Testo originale
==============================

Yara Gambirasio, 13 anni, una bambina priva di ogni mistero e di ogni malizia, scompare venerdì 26 novembre 2010, dopo essere uscita dalla palestra di Brembate Sopra (Bergamo) verso le sei e mezzo di sera. Il cadavere viene trovato tre mesi dopo in un campo di Chignolo d’Isola, a dieci chilometri di distanza. Sul corpo, malmenato dal suo assassino (che non l’ha violentata) e dilaniato dalle bestie e dalle intemperie, ci sono tracce genetiche. In particolare: residui di dna nucleare, residui di dna mitocondriale. Dopo una caccia sensazionale, si crede di sapere che il possessore di quel dna è figlio illegittimo di un autista di pullman defunto, di nome Giuseppe Guerinoni, e di una donna che viene trovata dopo altri mesi di ricerche entrate nella leggenda e che risulterà chiamarsi Ester Arzuffi. I due gemelli di questa Ester Arzuffi non sono figli del marito di Ester, ma, a sorpresa, di Guerinoni (Ester ha negato sempre). Il dna del figlio maschio corrisponde a quello trovato sul corpo di Yara. L’uomo si chiama Giuseppe Bossetti, ha 44 anni, muratore, belloccio, sempre in tiro, abbronzato. Sposato con tre figli. Lo arrestano il 16 giugno 2014. Lo condannano all’ergastolo ieri.
• In che consistono i dubbi?

==============================

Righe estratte
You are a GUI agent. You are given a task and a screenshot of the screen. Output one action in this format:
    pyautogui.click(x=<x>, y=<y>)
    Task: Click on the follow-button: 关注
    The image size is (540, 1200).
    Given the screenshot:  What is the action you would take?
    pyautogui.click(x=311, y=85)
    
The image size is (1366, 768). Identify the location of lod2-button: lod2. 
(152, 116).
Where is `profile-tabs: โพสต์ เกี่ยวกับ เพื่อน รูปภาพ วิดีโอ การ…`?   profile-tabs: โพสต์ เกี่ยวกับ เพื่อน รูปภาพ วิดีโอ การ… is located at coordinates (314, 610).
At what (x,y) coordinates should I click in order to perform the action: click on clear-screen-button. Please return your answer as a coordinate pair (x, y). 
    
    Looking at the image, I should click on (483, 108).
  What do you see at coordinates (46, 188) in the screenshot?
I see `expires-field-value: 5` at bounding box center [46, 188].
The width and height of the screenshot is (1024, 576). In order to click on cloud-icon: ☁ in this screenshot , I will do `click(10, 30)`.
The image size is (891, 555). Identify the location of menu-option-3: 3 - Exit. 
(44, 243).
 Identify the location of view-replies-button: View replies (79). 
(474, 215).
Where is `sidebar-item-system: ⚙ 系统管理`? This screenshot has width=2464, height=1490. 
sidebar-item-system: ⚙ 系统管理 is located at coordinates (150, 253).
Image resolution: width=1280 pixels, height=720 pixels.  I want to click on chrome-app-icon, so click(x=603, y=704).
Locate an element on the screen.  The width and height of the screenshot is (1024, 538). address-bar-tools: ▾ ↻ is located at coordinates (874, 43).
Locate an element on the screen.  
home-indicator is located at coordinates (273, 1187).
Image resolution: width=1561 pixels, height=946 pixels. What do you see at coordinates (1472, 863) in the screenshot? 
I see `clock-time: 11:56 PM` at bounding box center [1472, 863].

==============================

Compito da svolgere
Sulla base del testo relativo al caso di Yara Gambirasio, si risponda alle domande seguenti.
1. Da quale luogo era uscita Yara Gambirasio prima di scomparire, e a che ora circa?
2. Dove viene trovato il cadavere, e a quale distanza?
3. In quale data viene arrestato Giuseppe Bossetti?

Soluzione proposta
1. Dalla palestra di Brembate Sopra (Bergamo), verso le sei e mezzo di sera.
2. In un campo di Chignolo d'Isola, a dieci chilometri di distanza.
3. Il 16 giugno 2014.